Hi everyone,
It's taking an effort to even post this, as I feel so awful about it.
My beautiful first baby is two days old - was born via ELCS on Tuesday morning at 42+1 - and I haven't been able to breastfeed at all so far. My breasts are awkwardly large and have flat nipples, the baby doesn't seem interested and won't stay on for more than a minute, and despite endless advice from the midwives on the postnatal ward, and desperately trying to express colostrum and failing, I've ended up giving him formula because he was obviously hungry, and I couldn't give him anything. I ended up crying my eyes out on the postnatal ward the night he was born because everyone else was feeding nonchalantly away, and I was in agony from trying to hand-express colostrum unsuccessfully, and having my nipples pinched by the midwives.

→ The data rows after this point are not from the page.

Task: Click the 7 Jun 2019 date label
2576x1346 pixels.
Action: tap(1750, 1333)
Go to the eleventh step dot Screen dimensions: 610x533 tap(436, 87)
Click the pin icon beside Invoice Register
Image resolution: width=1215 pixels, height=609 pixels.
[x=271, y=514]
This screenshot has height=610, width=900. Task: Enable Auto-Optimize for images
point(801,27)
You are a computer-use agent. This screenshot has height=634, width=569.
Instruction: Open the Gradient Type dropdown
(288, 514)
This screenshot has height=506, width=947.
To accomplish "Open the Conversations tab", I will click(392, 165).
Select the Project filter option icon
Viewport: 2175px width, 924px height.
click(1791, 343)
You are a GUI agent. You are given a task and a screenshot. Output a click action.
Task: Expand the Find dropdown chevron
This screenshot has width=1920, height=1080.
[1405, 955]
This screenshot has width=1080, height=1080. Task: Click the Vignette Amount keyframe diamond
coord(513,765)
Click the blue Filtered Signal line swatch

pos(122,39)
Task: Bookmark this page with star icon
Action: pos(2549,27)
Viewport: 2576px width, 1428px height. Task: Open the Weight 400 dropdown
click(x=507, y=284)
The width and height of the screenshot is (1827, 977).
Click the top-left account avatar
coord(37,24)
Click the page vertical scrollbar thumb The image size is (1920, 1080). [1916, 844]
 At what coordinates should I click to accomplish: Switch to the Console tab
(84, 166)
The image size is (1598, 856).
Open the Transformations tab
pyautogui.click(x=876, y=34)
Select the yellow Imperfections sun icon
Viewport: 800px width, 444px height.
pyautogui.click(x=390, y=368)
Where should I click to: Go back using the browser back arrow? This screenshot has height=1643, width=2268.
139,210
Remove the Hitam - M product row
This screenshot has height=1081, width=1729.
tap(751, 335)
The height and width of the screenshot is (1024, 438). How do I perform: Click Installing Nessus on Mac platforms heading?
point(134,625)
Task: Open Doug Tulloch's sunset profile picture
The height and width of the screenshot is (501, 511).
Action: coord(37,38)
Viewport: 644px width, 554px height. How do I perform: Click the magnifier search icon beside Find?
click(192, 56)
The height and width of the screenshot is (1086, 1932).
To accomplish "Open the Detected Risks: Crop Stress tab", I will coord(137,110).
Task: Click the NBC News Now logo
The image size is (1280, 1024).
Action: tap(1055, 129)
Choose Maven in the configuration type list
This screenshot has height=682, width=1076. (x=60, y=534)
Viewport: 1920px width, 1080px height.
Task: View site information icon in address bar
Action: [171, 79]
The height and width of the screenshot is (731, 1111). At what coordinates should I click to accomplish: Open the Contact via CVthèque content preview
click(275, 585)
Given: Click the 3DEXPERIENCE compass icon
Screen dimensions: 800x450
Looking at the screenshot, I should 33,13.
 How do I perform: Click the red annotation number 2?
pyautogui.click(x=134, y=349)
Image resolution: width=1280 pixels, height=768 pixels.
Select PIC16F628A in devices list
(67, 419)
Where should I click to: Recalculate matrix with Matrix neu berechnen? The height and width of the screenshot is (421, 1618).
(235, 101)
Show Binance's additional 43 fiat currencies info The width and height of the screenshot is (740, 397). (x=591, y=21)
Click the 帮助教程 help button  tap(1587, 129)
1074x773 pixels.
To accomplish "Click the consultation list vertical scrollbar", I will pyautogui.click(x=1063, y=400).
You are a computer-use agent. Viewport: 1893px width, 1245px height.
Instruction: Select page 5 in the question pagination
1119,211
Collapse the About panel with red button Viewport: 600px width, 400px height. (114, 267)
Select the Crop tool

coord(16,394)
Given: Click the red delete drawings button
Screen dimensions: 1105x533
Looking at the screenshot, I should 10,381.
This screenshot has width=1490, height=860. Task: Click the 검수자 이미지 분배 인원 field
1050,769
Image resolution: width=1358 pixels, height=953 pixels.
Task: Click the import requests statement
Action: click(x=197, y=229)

Will my milk still come in, or have I ruined everything by introducing formula? Shouldn't the milk have come in by now - this is day three...? I'm still putting him on the breast before every formula feed, but he just comes off again, and cries from frustration - he is a big baby and has a big appetite for his bottle feeds. My husband has gone to buy a breast pump, and I'm oping that even if I can never get my baby to take the breast, I can at least express and feed him my milk via a bottle...?
Is expressing via a breast pump difficult, assuming my milk does come in OK? I've lost faith in my body's ability do anything - though I think part of this is disappointment about not having given birth vaginally in the MLU. I must also have unusually sensitive breasts, as my and the midwives' attempts to hand-express were painful.
Any advice very welcome. Sorry about the length and self-pity. He's a goegeous baby, and I want to do my very best for him.